"WITH regard to the question of speedboats on Windermere, readers may wonder if your contributor, Dennis Aris, has financial interests in engined craft on Windermere," writes Brian Dilworth, of Hornby, in response to my claim last week that the Lake District National Park Authority has got it wrong by slapping a 10mph speed limit on the entire lake.

"Does he not agree that the fundamental nature of the Lake District is in the unspoilt, unpolluted nature of the scenery?

"Why does he not support the continental practice of installing electric-engined vessels only on all waters in the Lake District? That would be a great benefit."

As a sailor I can assure him I have no love of speedboats and have cursed them as loud as anybody in years gone by when their wash has hurled me headlong from my windsurfer.

I just feel that there is room for compromise on that vast lake and I am sure powerboat users have been just as rude about my antics, unaware that in a dinghy you have little choice but to go where the freakish winds of Windermere take you.

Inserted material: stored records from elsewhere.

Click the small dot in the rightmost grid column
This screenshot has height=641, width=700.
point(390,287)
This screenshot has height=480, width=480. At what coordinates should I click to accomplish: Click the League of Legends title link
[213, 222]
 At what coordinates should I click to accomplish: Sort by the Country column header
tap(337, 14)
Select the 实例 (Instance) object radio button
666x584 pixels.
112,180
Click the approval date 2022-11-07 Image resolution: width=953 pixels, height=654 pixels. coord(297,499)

To pour oil on troubled waters, as indeed so many of the less efficient speed boats do, I must say Mr Dilworth's idea of electric-engined vessels only on the lake would create some surprising changes.

For instance, it would get rid of those horrid big diesel-engined steamers with their hordes of waving sightseers, who so mar the tranquil views across the lake and it would also see off those out-of-keeping Victorian boats from the Windermere Steamboat Museum.

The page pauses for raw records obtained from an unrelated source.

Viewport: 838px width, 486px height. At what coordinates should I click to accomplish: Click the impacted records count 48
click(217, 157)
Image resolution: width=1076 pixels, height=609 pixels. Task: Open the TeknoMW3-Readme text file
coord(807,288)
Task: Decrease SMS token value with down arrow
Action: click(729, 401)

Of course, I agree that it is the unspoiled nature of the scenery which is the national park's greatest asset, but a better way of protecting it than ridding the lake of a smattering of speedboats would be to ban all those noisy cars, fume-belching buses and rattling trains.

Unfortunately, people like Mr Dilworth, of Hornby, who live outside the national park, will then have to leave their cars in the already overcrowded Kendal car parks and trudge the 16-mile round trip to enjoy the unspoiled view across the totally empty lake - except, of course, for a handful of electric boats drifting aimlessly about as there would be no businesses left where they could recharge their flat batteries.